Dolton Police Officer Convicted Of Civil Rights Violations For Using Excessive Force With Baton
CHICAGO — A south suburban Dolton police officer was convicted today of federal civil rights charges for using excessive force against two victims outside a Dolton nightclub in May 2009. The defendant, KEVIN FLETCHER, who is on administrative leave from the department, was found guilty on two counts of violating the victims’ civil right to be free from the use of unreasonable force by a person acting under color of law. Jurors, who had the benefit of a video recording that captured most of the scene, deliberated less than an hour today after a trial that began Monday in U.S. District Court.
Fletcher, 35, of South Holland, faces a maximum penalty of 10 years in prison and a $250,000 fine on each count. He was ordered to return to court at 9:45 a.m. Monday for a hearing on the government’s motion to revoke his bond before U.S. District Judge Elaine Bucklo. Sentencing was set for 10:30 a.m. on Aug. 16.

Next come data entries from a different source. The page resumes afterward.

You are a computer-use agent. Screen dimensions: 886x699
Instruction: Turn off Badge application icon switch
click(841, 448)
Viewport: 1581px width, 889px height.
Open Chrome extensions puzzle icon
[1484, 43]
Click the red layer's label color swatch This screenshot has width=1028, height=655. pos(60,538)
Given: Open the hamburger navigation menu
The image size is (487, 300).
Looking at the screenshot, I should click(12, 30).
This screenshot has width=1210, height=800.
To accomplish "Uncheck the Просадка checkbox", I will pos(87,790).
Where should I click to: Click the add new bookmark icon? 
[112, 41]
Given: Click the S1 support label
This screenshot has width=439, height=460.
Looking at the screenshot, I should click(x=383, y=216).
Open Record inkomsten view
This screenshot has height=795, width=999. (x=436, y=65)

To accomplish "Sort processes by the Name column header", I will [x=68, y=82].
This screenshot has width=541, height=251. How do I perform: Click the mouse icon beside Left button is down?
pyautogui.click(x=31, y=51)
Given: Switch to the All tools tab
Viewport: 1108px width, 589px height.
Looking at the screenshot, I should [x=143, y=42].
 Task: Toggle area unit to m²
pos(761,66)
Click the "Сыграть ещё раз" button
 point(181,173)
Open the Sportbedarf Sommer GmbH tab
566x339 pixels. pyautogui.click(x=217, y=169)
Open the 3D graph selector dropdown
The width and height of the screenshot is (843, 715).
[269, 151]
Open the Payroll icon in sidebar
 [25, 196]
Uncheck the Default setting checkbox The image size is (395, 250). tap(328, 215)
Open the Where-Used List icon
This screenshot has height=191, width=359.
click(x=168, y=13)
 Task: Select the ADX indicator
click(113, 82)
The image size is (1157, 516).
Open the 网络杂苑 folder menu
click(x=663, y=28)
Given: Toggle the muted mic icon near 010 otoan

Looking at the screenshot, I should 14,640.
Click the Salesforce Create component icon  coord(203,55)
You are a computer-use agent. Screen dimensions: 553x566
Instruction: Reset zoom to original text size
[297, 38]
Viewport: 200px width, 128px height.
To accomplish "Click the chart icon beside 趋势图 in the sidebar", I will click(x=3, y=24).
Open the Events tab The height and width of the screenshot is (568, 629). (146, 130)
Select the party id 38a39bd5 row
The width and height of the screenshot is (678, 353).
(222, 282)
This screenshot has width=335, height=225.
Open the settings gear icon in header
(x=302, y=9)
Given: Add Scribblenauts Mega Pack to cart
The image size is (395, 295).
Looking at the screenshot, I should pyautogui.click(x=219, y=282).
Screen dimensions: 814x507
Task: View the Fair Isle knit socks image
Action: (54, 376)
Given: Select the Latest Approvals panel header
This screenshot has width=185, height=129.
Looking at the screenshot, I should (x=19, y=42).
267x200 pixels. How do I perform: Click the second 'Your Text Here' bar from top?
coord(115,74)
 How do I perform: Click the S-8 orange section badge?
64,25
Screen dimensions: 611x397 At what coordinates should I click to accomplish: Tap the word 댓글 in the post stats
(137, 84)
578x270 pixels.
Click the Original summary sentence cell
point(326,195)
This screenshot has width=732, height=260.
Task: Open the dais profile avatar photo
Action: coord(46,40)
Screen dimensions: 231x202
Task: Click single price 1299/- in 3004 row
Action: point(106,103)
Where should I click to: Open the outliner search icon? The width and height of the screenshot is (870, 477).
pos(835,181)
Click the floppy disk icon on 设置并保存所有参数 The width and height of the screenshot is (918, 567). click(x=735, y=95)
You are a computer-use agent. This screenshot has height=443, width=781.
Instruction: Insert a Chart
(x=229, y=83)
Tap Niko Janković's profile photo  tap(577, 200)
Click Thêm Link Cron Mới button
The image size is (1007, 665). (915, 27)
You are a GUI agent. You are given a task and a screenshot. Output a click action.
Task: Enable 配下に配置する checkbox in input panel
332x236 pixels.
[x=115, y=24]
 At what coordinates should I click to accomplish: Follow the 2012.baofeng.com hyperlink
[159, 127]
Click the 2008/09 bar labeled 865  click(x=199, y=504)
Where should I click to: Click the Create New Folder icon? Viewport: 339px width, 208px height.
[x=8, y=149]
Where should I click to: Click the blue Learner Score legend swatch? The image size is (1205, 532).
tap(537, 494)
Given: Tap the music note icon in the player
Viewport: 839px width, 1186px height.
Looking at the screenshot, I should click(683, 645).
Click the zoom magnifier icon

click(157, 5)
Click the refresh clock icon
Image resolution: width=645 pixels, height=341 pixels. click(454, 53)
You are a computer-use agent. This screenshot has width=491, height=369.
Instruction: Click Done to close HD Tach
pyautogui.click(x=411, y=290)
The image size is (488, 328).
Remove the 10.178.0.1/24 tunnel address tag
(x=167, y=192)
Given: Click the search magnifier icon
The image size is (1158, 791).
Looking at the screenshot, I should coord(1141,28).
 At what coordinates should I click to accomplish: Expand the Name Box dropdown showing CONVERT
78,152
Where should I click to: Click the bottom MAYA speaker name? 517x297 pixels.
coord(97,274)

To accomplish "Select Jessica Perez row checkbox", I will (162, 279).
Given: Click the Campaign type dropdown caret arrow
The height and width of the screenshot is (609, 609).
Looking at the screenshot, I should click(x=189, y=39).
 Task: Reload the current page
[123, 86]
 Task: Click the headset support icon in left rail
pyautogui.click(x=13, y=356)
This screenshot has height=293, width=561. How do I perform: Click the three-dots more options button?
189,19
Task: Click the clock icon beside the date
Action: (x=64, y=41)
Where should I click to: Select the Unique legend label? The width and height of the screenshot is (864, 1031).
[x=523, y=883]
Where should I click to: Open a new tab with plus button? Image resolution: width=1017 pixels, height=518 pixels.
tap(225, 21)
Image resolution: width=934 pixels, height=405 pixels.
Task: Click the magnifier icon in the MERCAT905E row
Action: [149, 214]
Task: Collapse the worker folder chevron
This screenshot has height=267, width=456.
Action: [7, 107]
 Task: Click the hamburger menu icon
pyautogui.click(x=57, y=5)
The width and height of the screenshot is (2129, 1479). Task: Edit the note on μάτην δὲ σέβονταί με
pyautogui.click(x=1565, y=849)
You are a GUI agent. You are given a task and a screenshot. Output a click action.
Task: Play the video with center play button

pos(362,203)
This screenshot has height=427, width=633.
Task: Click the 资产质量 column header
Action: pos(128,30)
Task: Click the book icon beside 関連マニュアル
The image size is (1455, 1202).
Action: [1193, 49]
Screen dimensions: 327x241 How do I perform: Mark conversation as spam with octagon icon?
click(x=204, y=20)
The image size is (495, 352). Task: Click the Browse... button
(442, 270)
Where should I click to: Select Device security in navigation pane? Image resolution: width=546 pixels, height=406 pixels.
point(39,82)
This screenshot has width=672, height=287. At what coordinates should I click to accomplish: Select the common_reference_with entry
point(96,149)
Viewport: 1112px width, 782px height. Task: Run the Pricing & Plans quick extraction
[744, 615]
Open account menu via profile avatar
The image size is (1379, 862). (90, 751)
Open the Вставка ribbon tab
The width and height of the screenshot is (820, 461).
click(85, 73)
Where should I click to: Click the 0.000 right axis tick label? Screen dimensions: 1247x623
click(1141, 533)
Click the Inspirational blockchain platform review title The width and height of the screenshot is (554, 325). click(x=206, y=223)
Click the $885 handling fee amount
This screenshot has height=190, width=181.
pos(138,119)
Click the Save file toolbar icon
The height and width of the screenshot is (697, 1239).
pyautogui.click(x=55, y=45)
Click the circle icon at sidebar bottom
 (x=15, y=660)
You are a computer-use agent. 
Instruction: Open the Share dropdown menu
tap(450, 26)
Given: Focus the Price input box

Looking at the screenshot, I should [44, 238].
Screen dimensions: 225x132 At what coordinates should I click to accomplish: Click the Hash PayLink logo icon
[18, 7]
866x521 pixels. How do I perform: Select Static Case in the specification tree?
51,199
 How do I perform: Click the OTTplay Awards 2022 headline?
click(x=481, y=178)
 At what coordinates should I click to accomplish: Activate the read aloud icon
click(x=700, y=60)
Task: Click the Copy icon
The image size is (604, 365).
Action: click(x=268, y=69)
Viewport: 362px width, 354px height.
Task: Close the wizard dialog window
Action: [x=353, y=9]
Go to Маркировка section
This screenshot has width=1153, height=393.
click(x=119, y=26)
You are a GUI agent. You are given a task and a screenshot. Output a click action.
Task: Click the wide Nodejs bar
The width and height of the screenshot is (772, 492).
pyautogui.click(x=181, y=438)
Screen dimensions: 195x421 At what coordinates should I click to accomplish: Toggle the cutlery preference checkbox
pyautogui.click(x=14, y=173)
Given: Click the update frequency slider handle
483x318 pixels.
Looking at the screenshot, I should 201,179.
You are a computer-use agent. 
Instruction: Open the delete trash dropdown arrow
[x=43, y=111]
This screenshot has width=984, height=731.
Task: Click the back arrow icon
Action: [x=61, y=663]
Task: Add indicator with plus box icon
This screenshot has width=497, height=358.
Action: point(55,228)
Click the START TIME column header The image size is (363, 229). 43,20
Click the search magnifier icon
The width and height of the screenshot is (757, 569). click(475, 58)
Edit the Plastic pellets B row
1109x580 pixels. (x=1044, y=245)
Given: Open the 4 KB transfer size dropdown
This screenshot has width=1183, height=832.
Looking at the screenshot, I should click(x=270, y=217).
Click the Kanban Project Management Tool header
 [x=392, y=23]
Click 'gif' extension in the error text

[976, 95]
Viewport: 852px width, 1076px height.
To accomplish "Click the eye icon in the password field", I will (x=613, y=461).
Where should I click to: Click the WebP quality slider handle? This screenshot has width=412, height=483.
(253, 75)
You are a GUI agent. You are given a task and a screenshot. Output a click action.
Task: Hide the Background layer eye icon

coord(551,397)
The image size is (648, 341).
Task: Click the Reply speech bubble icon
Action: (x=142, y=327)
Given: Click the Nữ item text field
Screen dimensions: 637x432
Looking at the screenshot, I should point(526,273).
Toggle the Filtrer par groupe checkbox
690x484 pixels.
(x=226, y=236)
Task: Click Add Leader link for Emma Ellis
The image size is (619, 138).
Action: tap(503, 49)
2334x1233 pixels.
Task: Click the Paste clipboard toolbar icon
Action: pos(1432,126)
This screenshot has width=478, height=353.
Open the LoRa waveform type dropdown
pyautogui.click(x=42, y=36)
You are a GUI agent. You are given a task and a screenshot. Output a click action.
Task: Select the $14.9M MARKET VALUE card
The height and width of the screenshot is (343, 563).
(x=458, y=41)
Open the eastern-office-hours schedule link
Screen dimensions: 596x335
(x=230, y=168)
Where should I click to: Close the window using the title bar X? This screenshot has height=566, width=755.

Fletcher joined the Dolton Police Department in October 2006. The evidence at trial showed that at approximately 2 a.m. on May 17, 2009, he and other officers were working crowd control outside the former Mr. Ricky’s 141 Club, as it and other bars along Chicago Road near 141st Street in Dolton were closing. While performing his duties as a police officer, Fletcher used an expandable metal police baton as a dangerous weapon to strike two victims, Michael McPherson and Laurence Williams, once each in the head. The jury found that both victims suffered bodily injury, and the evidence showed that both required hospital treatment and staples to close their head wounds.
Assistant U.S. Attorneys Tinos Diamantatos and Megan Cunniff Church argued to the jury today that Fletcher was offended by the victims cursing at him as he directed them to depart the Chicago Road area after leaving the nightclub, and then abused his authority by striking them each over the head with his baton to “teach them a lesson.” Fletcher made no effort or attempt to arrest either victim and departed the scene after striking them with his baton, without rendering or summoning any medical aid. Both victims, as well as Fletcher, testified at the trial.
Before trial, the government dismissed an obstruction of justice count that was contained in the November 2011 indictment against Fletcher.
The guilty verdict was announced by Gary S. Shapiro, United States Attorney for the Northern District of Illinois, and Cory B. Nelson, Special Agent-in-Charge of the Chicago Office of the Federal Bureau of Investigation. The Justice Department’s Civil Rights Division assisted in the investigation.